02-13-2009, 09:36 PM
![[Image: AP_awardphoto_police-foreclosure.jpg]](http://i203.photobucket.com/albums/aa137/videopro_photo/finance/AP_awardphoto_police-foreclosure.jpg)
AMSTERDAM (AP) -- A U.S. photographer won the top prize in the World Press Photo competition Friday with an image of a police officer searching a debris-strewn home in Ohio to ensure evicted residents had left after a mortgage foreclosure.
Anthony Suau's winning photo for Time magazine shows the officer, handgun drawn, peering into an open doorway inside the house, which is filled with overturned furniture and boxes.
The image, shot in Cleveland on March 26, illustrates the economic crisis that began with the U.S. housing market and spread around the globe.
"The strength of the picture is in its opposites. It's a double entendre," said jury chairwoman MaryAnne Golon in a statement. "Now war in its classic sense is coming into people's houses because they can't pay their mortgages."
Other jury members noted that people around the world could identify with the evicted family. Juror Ayperi Ecer said the image "visually is both clear and complex. ... 2008 is the year of the end of a dominant economic system."
Nearly 5,600 photographers of 124 nationalities submitted images for journalism's most prestigious photo contest. The jury spent 13 days this month evaluating more than 96,000 photos.
The jury awarded prizes in 20 categories to 64 photographers from 27 countries. Among major news organizations, Agence France-Presse, Time and Reuters each won three awards.
The Associated Press won one award for general news and an honorable mention.
The winner in the General News Single category, by Brazilian photographer Luiz Vasconcelos, was another eviction scene showing a woman holding her naked child while being pushed away from her home by a line of riot police.

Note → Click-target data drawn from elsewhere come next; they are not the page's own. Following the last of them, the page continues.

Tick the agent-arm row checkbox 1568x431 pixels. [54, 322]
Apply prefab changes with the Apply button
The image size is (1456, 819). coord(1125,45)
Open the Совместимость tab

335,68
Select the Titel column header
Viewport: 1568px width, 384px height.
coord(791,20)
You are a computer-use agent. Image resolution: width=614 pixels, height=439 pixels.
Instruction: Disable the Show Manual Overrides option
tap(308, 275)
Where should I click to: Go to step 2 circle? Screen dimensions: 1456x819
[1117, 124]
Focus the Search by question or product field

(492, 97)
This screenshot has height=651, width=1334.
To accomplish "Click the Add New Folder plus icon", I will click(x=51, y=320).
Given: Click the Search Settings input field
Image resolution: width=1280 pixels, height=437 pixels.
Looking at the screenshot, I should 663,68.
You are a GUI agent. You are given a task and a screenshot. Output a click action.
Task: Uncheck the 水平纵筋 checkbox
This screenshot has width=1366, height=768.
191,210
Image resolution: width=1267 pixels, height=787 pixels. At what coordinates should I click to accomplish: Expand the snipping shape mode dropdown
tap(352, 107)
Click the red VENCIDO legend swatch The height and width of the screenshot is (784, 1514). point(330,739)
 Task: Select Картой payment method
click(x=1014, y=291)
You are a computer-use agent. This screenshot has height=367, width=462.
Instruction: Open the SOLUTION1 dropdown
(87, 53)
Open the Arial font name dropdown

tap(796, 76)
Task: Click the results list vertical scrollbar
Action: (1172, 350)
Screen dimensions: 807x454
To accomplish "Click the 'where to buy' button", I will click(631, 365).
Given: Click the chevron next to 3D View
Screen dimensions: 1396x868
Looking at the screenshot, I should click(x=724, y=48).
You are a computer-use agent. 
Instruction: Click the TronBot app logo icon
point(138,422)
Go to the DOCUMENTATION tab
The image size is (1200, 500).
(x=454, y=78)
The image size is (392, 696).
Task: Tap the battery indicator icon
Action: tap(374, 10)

The winning photo in the Spot News Singles, taken by Chinese photographer Chen Quinggang, shows rescue workers in green camouflage pulling a survivor from the rubble of an earthquake in Beichuan County. The victim, on a stretcher in the center of the scene, is dressed in white, with a white blanket and blood around his neck.
American Callie Shell won for Time in the People in the News category with a photo of Barack Obama during his successful campaign for the U.S. presidency. He is reading a newspaper on a bus, eyes puffy from lack of sleep, with his wife Michelle Obama leaning against him and dozing.
Suau will receive a prize of €10,000 (US$12,800) and a camera at a ceremony in Amsterdam on May 3.